Task objective:
Scan the lines below and report each one containing "Screenshot" by copying it.

Data for processing:

____________________

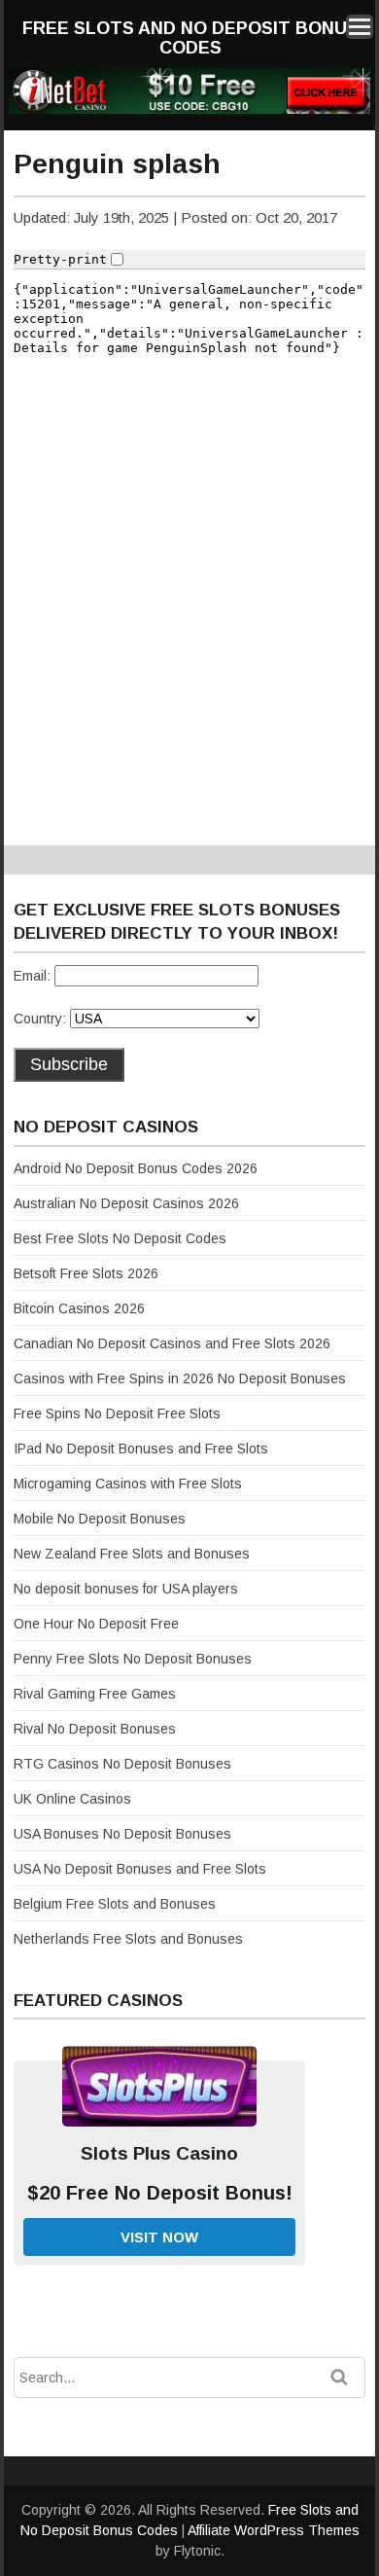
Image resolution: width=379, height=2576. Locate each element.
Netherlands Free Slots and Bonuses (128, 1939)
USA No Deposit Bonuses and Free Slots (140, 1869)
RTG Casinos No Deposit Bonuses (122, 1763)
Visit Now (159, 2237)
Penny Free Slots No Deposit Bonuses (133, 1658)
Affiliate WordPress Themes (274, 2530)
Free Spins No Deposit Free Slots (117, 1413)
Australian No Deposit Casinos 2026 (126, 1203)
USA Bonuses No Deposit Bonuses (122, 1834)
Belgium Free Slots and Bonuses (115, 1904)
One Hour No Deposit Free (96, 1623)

____________________

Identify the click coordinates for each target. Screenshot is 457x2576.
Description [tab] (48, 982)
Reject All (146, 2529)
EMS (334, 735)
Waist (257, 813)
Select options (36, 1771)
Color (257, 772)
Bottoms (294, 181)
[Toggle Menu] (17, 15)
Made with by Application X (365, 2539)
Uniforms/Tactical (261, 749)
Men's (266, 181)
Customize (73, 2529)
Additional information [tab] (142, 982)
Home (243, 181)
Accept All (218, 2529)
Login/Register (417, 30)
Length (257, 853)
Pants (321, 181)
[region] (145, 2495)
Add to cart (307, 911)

____________________

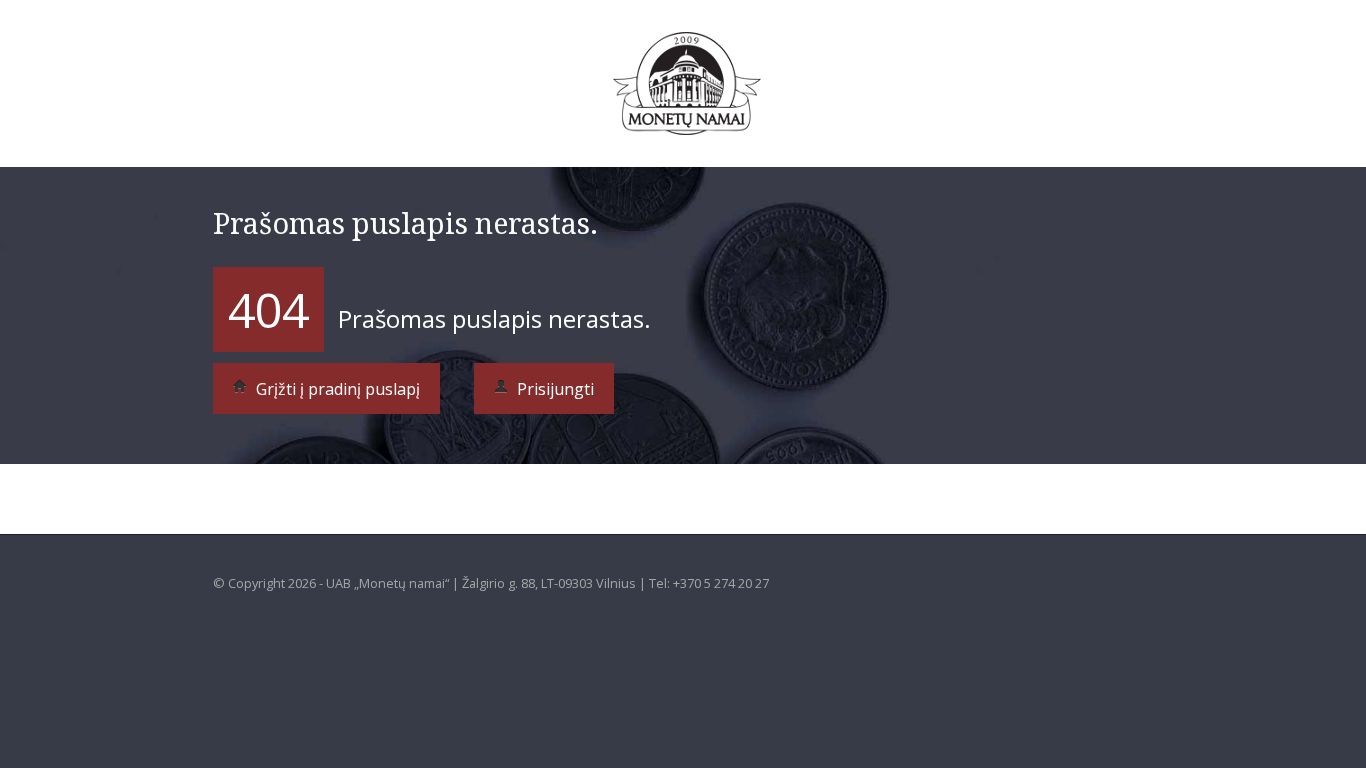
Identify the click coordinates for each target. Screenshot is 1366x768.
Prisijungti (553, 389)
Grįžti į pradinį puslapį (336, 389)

____________________

Problem solution:
Identify the click coordinates for each target. Screenshot is 457x2576.
Identify the click coordinates for each target. Screenshot is 1366x768.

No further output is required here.